Sydney Exhibition. So on every hand the colony made progress. Her

railways expanded in scores of branches; her telegraph lines stretched

out their arms in every direction; her sheep increased so that now there

are nearly sixty millions of them; her wheat and maize extended to more

than half a million of acres; her orangeries and vineyards and orchards,

her mines of coal and tin, and her varied and extensive manufactures,

make her people, now numbering a million, one of the most prosperous on

the face of the earth. Her pride was pardonable when, in 1879, she held

an international exhibition to compare her industries side by side with

those of other lands, so as to show how much she had done and to

discover how much she had yet to learn. A frail, but wonderfully pretty

building rapidly arose on the brow of the hill between Sydney Cove and

Farm Cove; and that place, the scene of so much squalor and misery a

hundred years before, became gay with all that decorative art could do,

and busy with daily throngs of gratified visitors.
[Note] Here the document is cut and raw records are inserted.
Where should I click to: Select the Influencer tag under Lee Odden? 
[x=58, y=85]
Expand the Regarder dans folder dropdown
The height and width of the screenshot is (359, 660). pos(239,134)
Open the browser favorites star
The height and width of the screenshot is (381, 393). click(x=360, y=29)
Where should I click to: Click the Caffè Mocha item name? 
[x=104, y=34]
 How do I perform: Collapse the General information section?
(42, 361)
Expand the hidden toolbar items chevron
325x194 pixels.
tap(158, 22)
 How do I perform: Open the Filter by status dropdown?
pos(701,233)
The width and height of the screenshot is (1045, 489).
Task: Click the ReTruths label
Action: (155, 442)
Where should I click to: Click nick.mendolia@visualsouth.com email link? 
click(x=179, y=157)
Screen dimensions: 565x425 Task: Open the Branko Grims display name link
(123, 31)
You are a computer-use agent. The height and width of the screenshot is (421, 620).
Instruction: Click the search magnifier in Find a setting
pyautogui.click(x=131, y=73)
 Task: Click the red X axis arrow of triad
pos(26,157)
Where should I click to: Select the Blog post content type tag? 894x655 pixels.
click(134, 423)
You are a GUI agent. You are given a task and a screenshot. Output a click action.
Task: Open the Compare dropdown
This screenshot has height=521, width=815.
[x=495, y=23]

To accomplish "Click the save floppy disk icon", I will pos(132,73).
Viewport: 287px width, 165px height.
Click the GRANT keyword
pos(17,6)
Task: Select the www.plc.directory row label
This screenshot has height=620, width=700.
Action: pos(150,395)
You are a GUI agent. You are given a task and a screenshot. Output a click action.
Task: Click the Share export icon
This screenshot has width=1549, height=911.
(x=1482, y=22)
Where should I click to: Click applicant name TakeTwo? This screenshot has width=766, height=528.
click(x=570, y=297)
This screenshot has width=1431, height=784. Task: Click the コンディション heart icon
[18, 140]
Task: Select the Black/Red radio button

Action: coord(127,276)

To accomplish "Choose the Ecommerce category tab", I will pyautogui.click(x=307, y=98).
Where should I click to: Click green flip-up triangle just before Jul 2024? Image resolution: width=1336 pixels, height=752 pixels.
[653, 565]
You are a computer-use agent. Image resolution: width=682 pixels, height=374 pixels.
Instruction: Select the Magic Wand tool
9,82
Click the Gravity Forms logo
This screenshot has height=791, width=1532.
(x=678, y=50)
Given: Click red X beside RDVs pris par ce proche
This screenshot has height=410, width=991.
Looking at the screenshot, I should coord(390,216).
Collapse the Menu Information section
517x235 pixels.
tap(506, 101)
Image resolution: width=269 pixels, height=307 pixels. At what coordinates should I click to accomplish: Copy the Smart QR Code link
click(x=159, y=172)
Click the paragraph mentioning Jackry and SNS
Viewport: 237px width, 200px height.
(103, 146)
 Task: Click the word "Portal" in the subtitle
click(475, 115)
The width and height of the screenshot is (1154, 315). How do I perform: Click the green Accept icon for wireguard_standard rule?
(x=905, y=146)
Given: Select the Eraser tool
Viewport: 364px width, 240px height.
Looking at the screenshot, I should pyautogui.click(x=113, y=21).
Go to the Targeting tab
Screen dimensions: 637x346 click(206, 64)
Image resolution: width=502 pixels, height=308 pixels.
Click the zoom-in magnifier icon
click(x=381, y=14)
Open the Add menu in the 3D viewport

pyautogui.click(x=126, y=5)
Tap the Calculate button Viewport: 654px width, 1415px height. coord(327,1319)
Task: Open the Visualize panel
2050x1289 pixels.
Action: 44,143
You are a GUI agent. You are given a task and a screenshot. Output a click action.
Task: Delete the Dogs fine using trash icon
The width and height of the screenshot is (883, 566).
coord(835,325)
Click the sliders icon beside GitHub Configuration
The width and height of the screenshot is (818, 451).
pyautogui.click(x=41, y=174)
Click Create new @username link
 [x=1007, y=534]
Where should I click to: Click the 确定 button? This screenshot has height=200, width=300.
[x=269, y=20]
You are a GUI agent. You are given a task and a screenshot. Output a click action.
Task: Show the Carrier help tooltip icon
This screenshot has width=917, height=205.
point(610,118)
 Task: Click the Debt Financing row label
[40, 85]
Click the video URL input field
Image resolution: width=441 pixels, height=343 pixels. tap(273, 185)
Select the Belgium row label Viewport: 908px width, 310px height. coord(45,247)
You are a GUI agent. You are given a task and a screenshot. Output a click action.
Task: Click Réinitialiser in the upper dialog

The place had a most

distinguished appearance; seen from the harbour, its dome and fluttering

flags rose up from among the luxuriant foliage of the Botanic Gardens,

as if boldly to proclaim that New South Wales had completed the period

of her infancy and was prepared to take her place among the nations as

one grown to full and comely proportions. When the building had served

its purpose, the people were too fond and too proud of it to dismantle

and destroy it, but unfortunately it was not long after swept away by an

accidental fire.

In 1885, the colony was stirred by a great wave of enthusiasm when it

was known that its Government had sent to England the offer of a

regiment of soldiers to fight in the Soudan side by side with British

troops. The offer was accepted, and some seven or eight hundred

soldiers, well equipped and full of high hopes, sailed for Africa. The

war was too soon over for them to have any chance of displaying what

an Australian force may be like upon a battle-field. There were many

persons who held that the whole expedition was a mistake. But it had

one good effect; for it showed that, for the present at least, the

Australian colonies are proud of their mother-country; that their eyes

are fondly turned to her, to follow all her destinies in that great

career which she has to accomplish as the leading nation of the earth;

and that if ever she needed their help, assistance would flow

spontaneously from the fulness of loving hearts. The idea of this

expedition and its execution belonged principally to C. B. Dalley. But

the great leader of New South Wales during the last quarter of a

century, and the most zealous worker for its welfare and prosperity,

has been the veteran statesman Sir Henry Parkes.